Regan: At this part of the water way, no other boats were there so we sort of messed around on the jet skis. We then turned around and headed back. About 10 minutes later, we hit the wake of a big boat. My dad was going too fast and I fell off the Jet Ski. It hurt a little but it was pretty refreshing.
We were warned, and it was borne out by our experience that day, that one of the dangers of higher speed on PWCs is diminishing peripheral vision. I did find myself concentrating more on the path before me, and less on the traffic which might approach from the sides. So, you find that concentration must be constantly focused on the environment around you. While there is no brake on a PWC, if you back off on the throttle, it quickly slows in the water, which, by the way, creates a safety hazard for a rider behind you. Most PWC accidents are collisions between craft, often due to the rapid deceleration following release of the throttle. Give your fellow riders a wide margin of safety and don’t follow directly behind, but rather off to the lead boat’s flank.
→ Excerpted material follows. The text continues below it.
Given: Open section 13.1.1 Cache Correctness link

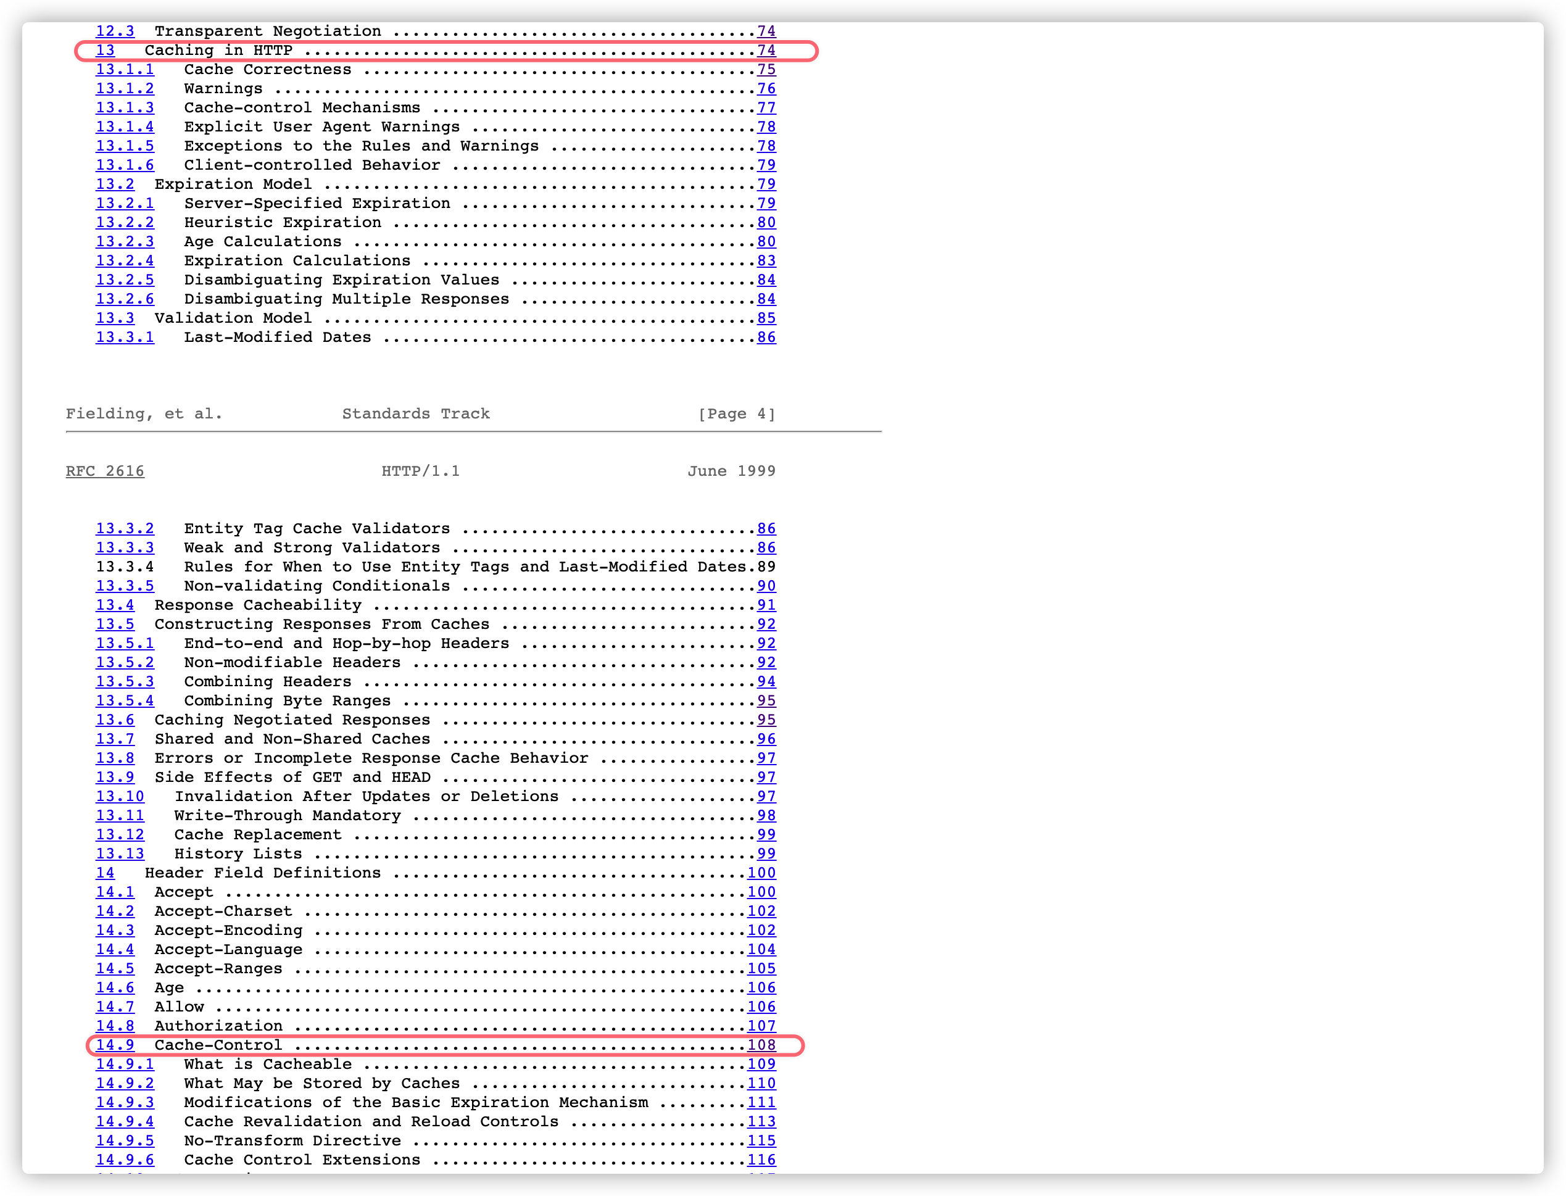Looking at the screenshot, I should pos(125,70).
Regan: About two hours later we pulled into the harbor where we started. Everyone was pretty exhausted by then. After we said our goodbyes, I fell fast asleep in the car riding home.
Aquabonding Made Possible by Rentals
So, how does a family try this sport? When you see the Jet Ski on the beach, try it out it for a half-hour rental. A reputable dealer or resort will include an instructional session. We did just that recently on a beach south of Cancun. It was quite casual — no contract, deposit, release, just US$60 cash — but a close inspection suggested that the machine was new and, indeed, proved to be in perfect working condition. Most beach resorts have a rental concession, so check it out. The threshold age for a passenger would be determined by their ability to hang on and pay attention.
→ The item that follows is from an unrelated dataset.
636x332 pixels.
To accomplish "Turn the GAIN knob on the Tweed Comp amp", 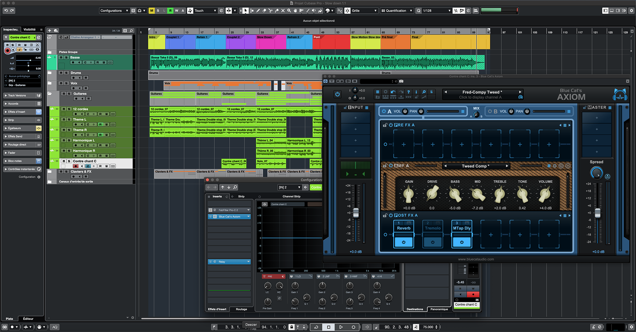I will pyautogui.click(x=408, y=194).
Regan adds: The Kawasakis that we used were fast, comfortable, good looking, had good acceleration, and are quiet and have very low emissions. Next time you have the chance to rent a jet ski, you should.
Given a choice, you’ll find lakes, bays, and lagoons much smoother and more enjoyable than the waves of the ocean. That’s why at many recreational lakes you’ll find rental facilities (to find one near you search the internet or ask the concierge at your hotel.) For example, at the Wahweap Lodge Marina (928/645-1004) on the Arizona side of Lake Powell, you can rent a two-person Kawasaki. You must be 18-years-old to operate a rental PWC here, which costs $50/hour, for a minimum of two hours, along with a $500 refundable deposit. Though the lodge is seasonal (March-October), the marina is open year round.
At the popular Sandestin Resort in Florida’s Panhandle region, you can rent a two-passenger machine, but must be a guest of the resort and 22-years of age (16-years with a Florida Boat Safety License). The $50/hour rate is fairly typical of resorts, though it can go higher or lower depending on your locale and the season. Call 850/267-8000 for rates and availability.
Off the Gulf of Mexico Coast, you’ll have a vast, calm bay to explore with children. They can watch dolphins leaping ahead of your watercraft, or study the mangrove roots that can only be seen by exploring the many small creeks and inlets from the water. And isn’t that why you rented one in the first place?
PWCs have long generated controversy in environmental circles for both the noise and water pollution coming from their engines. The two-stroke engine, which mixes the oil with the gasoline, has historically produced more emissions and noise than the four-stoke variety, which is a mini-version of the engine in your car. The boating industry has addressed these concerns with direct-injection, two-stroke engines, and a new generation of four-stroke models have dramatically reduced their environmental impact.